_REQUIREMENT_
Set down these lines exactly as they stand, starting with the line containing "Contact envelope icon" and going on through the line containing "Open Zone Manager".

Word and element location data:
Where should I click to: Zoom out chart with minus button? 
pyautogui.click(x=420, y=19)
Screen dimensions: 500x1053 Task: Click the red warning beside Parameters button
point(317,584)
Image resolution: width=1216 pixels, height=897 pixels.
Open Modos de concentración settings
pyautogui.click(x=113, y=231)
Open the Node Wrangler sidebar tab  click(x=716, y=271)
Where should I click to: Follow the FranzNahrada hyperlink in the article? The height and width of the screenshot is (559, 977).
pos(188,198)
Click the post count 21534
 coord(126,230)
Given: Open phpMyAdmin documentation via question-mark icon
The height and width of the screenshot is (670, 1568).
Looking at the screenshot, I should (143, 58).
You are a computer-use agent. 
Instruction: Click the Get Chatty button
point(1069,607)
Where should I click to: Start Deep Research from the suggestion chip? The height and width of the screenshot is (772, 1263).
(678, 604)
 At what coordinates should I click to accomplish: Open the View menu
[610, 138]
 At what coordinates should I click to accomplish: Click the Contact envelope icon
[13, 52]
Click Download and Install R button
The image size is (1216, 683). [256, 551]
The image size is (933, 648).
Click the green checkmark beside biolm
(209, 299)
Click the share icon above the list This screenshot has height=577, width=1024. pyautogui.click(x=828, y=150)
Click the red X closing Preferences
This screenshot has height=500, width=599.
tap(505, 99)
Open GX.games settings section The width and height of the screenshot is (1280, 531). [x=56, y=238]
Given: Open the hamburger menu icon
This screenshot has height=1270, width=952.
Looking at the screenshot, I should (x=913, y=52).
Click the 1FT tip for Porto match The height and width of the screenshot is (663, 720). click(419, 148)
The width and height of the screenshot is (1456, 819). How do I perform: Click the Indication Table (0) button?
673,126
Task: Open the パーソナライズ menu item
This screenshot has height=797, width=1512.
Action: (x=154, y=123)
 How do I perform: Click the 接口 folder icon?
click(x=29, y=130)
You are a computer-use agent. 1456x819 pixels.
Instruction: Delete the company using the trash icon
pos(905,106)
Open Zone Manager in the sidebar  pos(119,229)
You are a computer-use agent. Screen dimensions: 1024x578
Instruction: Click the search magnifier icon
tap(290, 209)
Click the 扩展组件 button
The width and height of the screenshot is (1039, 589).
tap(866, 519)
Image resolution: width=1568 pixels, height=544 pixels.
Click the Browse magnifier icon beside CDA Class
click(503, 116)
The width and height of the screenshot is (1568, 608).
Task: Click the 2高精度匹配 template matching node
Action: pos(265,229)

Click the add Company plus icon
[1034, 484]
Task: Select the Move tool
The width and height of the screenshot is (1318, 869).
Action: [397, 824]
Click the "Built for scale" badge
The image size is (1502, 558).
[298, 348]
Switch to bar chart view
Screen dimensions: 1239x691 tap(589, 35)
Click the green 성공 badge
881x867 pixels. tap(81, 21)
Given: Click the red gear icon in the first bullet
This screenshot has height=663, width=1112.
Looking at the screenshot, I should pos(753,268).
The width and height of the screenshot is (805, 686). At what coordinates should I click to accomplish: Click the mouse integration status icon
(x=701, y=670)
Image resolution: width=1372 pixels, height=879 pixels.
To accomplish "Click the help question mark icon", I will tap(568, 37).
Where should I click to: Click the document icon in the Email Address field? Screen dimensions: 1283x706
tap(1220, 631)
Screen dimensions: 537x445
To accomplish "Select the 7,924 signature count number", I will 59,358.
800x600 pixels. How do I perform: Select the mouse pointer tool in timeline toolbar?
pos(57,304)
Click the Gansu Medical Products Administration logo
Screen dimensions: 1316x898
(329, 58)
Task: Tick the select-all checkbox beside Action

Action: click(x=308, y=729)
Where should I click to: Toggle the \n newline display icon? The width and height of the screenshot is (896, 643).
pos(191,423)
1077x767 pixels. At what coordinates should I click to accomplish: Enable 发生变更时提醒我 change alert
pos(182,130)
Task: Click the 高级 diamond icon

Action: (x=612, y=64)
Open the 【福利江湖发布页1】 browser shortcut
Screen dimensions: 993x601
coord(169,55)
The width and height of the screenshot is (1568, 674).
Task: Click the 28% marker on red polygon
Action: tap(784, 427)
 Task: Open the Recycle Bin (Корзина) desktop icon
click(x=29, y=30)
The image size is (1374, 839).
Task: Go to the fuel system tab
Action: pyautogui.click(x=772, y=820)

_COMPLETED EXERCISE_
 At what coordinates should I click to accomplish: Click the Contact envelope icon
[13, 52]
Click Download and Install R button
The image size is (1216, 683). [256, 551]
The image size is (933, 648).
Click the green checkmark beside biolm
(209, 299)
Click the share icon above the list This screenshot has height=577, width=1024. pyautogui.click(x=828, y=150)
Click the red X closing Preferences
This screenshot has height=500, width=599.
tap(505, 99)
Open GX.games settings section The width and height of the screenshot is (1280, 531). [x=56, y=238]
Given: Open the hamburger menu icon
This screenshot has height=1270, width=952.
Looking at the screenshot, I should (x=913, y=52).
Click the 1FT tip for Porto match The height and width of the screenshot is (663, 720). click(419, 148)
The width and height of the screenshot is (1456, 819). How do I perform: Click the Indication Table (0) button?
673,126
Task: Open the パーソナライズ menu item
This screenshot has height=797, width=1512.
Action: (x=154, y=123)
 How do I perform: Click the 接口 folder icon?
click(x=29, y=130)
You are a computer-use agent. 1456x819 pixels.
Instruction: Delete the company using the trash icon
pos(905,106)
Open Zone Manager in the sidebar  pos(119,229)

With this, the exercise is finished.